COLUMBIA, S.C. (AP) — The director of South Carolina's unemployment agency said Wednesday that fired employees are losing jobless benefits as called for under a new state law, though he acknowledged mistakes were made during the law's first week of implementation.
Abraham Turner, the agency head, told senators the number of people wrongly awarded benefits will continue to decline. The law signed in June requires automatic denial of benefits for workers fired for misconduct.
"I can assure you that's going to get better and better," he told Sen. Kevin Bryant after a nearly five-hour subcommittee hearing.
Turner said employers can help their case by quickly getting more detailed information to the agency.
Bryant, R-Anderson, called a meeting of his Labor Commerce and Industry subcommittee to question why 66 fired workers were awarded the maximum 20 weeks of benefits in the law's first week. Bryant pulled those cases among 518 files sent to him for the week of July 9-13.
"I am very confident that the department has successfully implemented all aspects" of the law, Turner said in his opening statement.
The actual number of fired workers who received full benefits during that period is lower, although it's not known by how much.
In several examples legislators began to discuss, agency officials said supervisors reversed the initial ruling to grant benefits. That included a worker fired for tire slashing, one fired for calling a female supervisor a five-letter word in social media, and a worker fired after being arrested.
Assistant director Laura Robinson said that in the last example, the decision to provide full benefits was reversed after the employer provided the agency more information. On average, employers in one in five cases provide no response, and without that, the agency must find for the worker, she said.
If a ruling providing benefits is reversed, to find against the worker, that person must pay back the benefits awarded. And if an appeal favors an employee initially denied benefits, that person will get paid retroactively, she said.
Sen. Shane Massey, R-Edgefield, questioned why some cases were ever ruled in the employee's favor.
Turner and Robinson said the agency is still battling a previous culture. Before legislators restructured the agency several years ago, Robinson said, the thought was that businesses had to prove their case "to a degree that almost rose to the level of a court case."
Turner detailed the training of employees under his tenure that started last year, noting many had received no formal training.
"Daily we're working with employees to make them understand this is a new DEW. We don't do things like we used to," Robinson said. "Mistakes are going to happen, but I feel good about their willingness to learn new ways. People are human. If people make a mistake and we haven't corrected it, we will."
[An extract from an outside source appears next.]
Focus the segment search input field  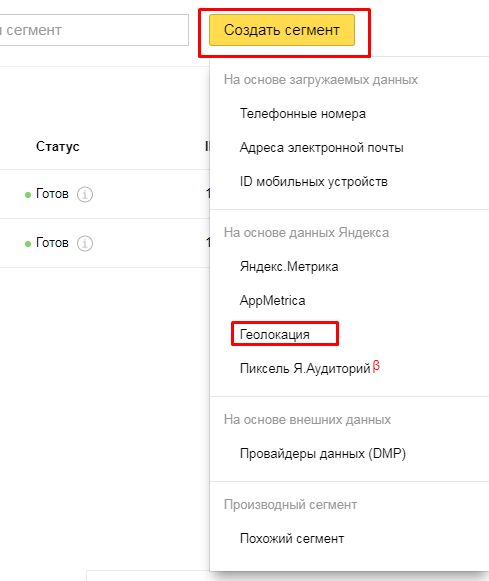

While the law calls for full disqualification for workers fired for misconduct, it allows for partial disqualification, between five and 19 weeks, for workers fired for cause. The law specifically says misconduct is "willful and wanton disregard of an employer's interests" or substantial negligence, but it provides no definition for firing for cause.
Exemptions by law that allow for full benefits include inability to do the job, incapacity and inefficiency. Massey said the last term is particularly vague.
Of the 518 claims, Turner said, 59 percent were fully disqualified after adjudicators determined they were fired for misconduct; 11 percent were partially disqualified; 4 percent were indefinitely disqualified; and the remaining 26 percent received full benefits.
Bryant wanted to discuss each case, but agency officials said that would violate privacy issues and open the state to lawsuits.
The privacy issues came up Tuesday, after Bryant tweeted that a worker fired for a "booty call" at work received full benefits. Turner said Wednesday no case involved such an infraction. Bryant said emphatically one did.